This article was originally published by Radio Free Asia and is reprinted with permission.
Authorities in the southern Chinese province of Guangdong say they have handed over the cases of 12 Hong Kong protesters detained as they fled to the democratic island of Taiwan to the state prosecutor, paving the way for a trial.
“The Yantian branch of the Shenzhen municipal police department has completed its investigation into the 12 suspects … for illegally crossing a border, and for organizing others to illegal cross a border,” the police department said in an official statement dated Nov. 27.
“Their cases have now been transferred to the Yantian District People’s Procuratorate for indictment, according to law,” the statement said.
The move comes after the Shenzhen authorities issued a ban on lawyers appointed by the families of the 12 activists detained by the China Coast Guard on Aug. 23, and repeatedly prevented them from meeting with defense attorneys appointed by their families.
Five law firms said they had received verbal orders from the Yantian district bureau of judicial affairs to stop acting for the families of the 12 detainees, with officials saying that the orders came from the ministry of justice in Beijing.
The detainees are aged 16 to 33 and were trying to flee to Taiwan by speedboat after being charged with crimes linked to months of mass popular protest that rocked Hong Kong last year.
Any lawyer hired to act on behalf of the 12 activists has been ordered to stop doing so, often by repeated phone calls from judicial bureau officials to their personal number, according to multiple sources.
Lawyers denied access
Two of the 12 detainees, Quinn Moon and Tang Kai-yin, were formally arrested on suspicion of organizing an illegal border crossing, which carries a maximum penalty of seven years’ imprisonment.
The other 10 were formally arrested and charged with illegally crossing a border, which carries a maximum jail term of one year.
But the move doesn’t necessarily mean that the 12 will soon face trial, the Apple Daily newspaper reported on Friday, citing a Chinese lawyer as saying that prosecutors could send the case back to police if there is insufficient evidence.

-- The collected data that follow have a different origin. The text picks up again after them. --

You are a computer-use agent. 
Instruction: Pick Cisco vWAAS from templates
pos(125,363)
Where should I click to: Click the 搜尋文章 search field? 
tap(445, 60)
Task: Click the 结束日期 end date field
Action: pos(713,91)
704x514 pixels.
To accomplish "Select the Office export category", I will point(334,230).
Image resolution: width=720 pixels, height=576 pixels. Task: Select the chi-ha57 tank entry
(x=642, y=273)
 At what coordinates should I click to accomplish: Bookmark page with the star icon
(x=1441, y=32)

The announcement on the 12 Hong Kong detainees came as the city’s government — which has declined to press the ruling Chinese Communist Party (CCP) for their release on the grounds that they are fugitives — detailed plans to scrap the teaching of Liberal Studies, a high-school critical thinking program blamed by China for a successive waves of youth-led pro-democracy protests in recent years.
The program had previously taught, and required students to study, discuss and analyze, topics deemed anathema by the CCP, including events written out of mainland Chinese history textbooks, including the 1989 Tiananmen massacre.
The subject will undergo a name change, include study trips to mainland China, and have new content on “national security” introduced, education secretary Kevin Yeung said.
The imposition by Beijing of a draconian national security law on Hong Kong from July 1 has sparked a city-wide crackdown on all forms of peaceful dissent.
‘Correct values’
“[Students] will be looking at the world from the perspective of China and Hong Kong,” Yeung said, while “over-reliance on newspapers and excessive discussions on current affairs” would be avoided.
Fung Wai-wah, president of the Hong Kong Professional Teachers’ Union (HKPTU), said the aim of the move was political control and suppression of the education sector.
He took issue with claims by Yeung and chief executive Carrie Lam that the public no longer trusted Liberal Studies.
“People were asking [Lam] what she meant by that but she was unable to explain,” Fung said. “This is the first we’ve heard of it.”
“There has never been any mention among professionals in the education sector of any loss of trust, nor anyone saying it had become a devalued version of what was originally intended,” he said.
HKPTU vice president Tin Fong-chak said the changes would spell the death of Liberal Studies.
“The liberal studies curriculum began in the new high schools and took more than a decade to establish [across the sector],” Tin told RFA. “Teachers, scholars, and the general public have worked hard over more than a decade to set up a professional teaching and assessment model for this curriculum.”
“The education bureau managed to destroy all of that hard work in just 10 minutes,” he said.